ANNAPOLIS – The battle for political power in Maryland was officially joined Wednesday with Gov. Parris N. Glendening’s release of a new map for legislative district boundaries.
Reaction to the highly anticipated Legislative Redistricting Plan was mixed among members of the Maryland General Assembly.
Glendening’s plan revises the plan drawn by the special panel he appointed last year in 33 of the state’s 47 districts. District 33 in Anne Arundel County and District 23, which includes Anne Arundel and Prince George’s counties, had the most changes.
“The redistricting commission did a good job,” Glendening said. “We had made some modifications of that, but basically we have a fair, equitable plan that meets all the constitutional obligations that we’re expected to do.”
But not everyone agrees.
Republicans in the General Assembly said the new lines give Democrats the edge.
“Republican districts tended to be the largest, and the Democratic districts are the smallest, and that’s a little more than coincidental,” said Paul Ellington, executive director of the Maryland GOP.
Democrats already hold much of the state’s political power, with majorities in the House and Senate and control of the governor’s office.
Traditionally Republican districts were clumped together, making them larger and giving them less of an opportunity to gain seats in the Senate and House, he said.
Maryland GOP Chairman Michael Steele, the party’s first black chairman, had proposed a novel approach to drawing legislative district lines – scrapping the current 47 three-member districts for 141 single-member ones. Steele has said the GOP plan would give minorities more of a voice in government by creating at least 38 House districts where black and Hispanic voters would have a majority, according to published reports.
Ellington said Wednesday that the GOP plan would be “a truer cross-section of Maryland and increase minority representation.”
Other Republicans have also questioned the constitutionality of the governor’s map.
The plan violates constitutional mandates that county and Baltimore City lines be observed, said Delegate Robert Flanagan, R-Howard County.
“It carves up the state like a turkey,” he said.
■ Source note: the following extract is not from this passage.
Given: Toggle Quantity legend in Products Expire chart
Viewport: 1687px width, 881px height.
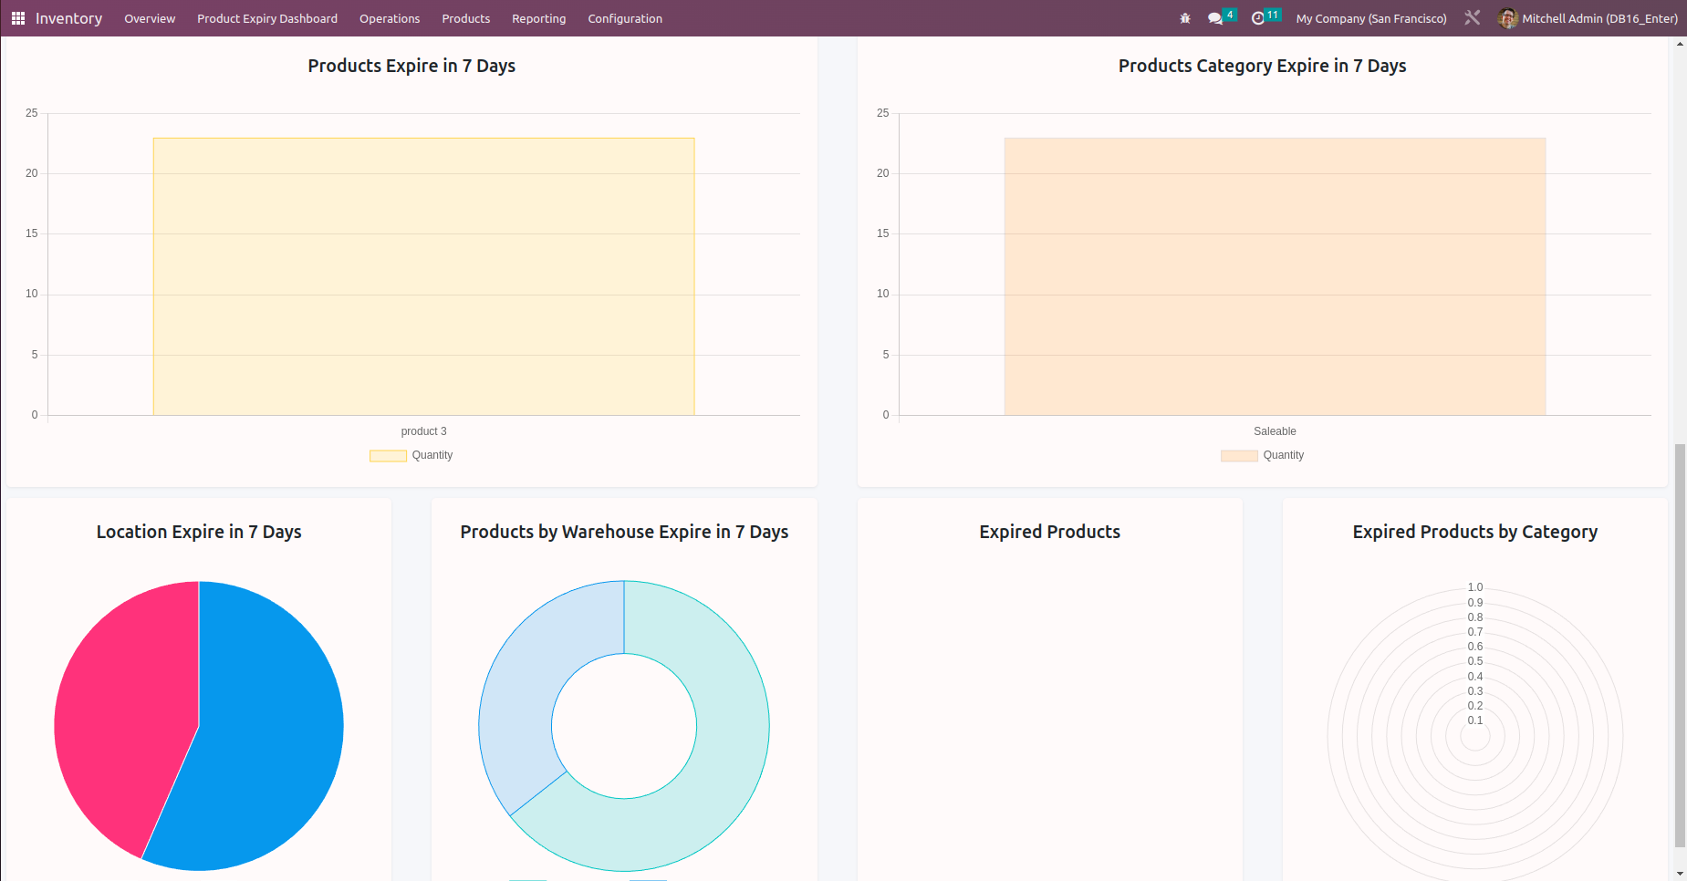Looking at the screenshot, I should click(411, 455).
But even Democrats are not satisfied with the new plan.
Sen. Clarence M. Mitchell IV, D-Baltimore City, threatened to bolt the Democratic Party if the panel’s plan had gone through because he said it diminished minority representation. He said Wednesday he would stay put for the time being.
Mitchell, in an interview conducted a few hours before the release of the governor’s map, said he would take a wait-and-see approach. He was unavailable for comment after the revised map was posted on the Internet late Wednesday, but said earlier he would first try to fight offensive portions of the plan with traditional legislative remedies — amendments.
Other Democrats remained supportive of the plan, however.
“We tried to be as fair as possible,” said Senate President Thomas V. Mike Miller Jr., D-Calvert, who helped with the revisions. “It’s the best possible work we could do.”
Miller said both parties suffered from the redistricting.
“It amounts to shared pain,” he said. “Consequently, we have friends now . . . who are not going to be in the Senate or the House anymore.”
Even with their problems with the map, Republicans said that they don’t anticipate putting up much of a fight.
“The chances of getting a map overturned are a long shot,” Flanagan said. “We need to make plans based on the way the map has been drawn recruit and train the best candidates possible (for the next elections).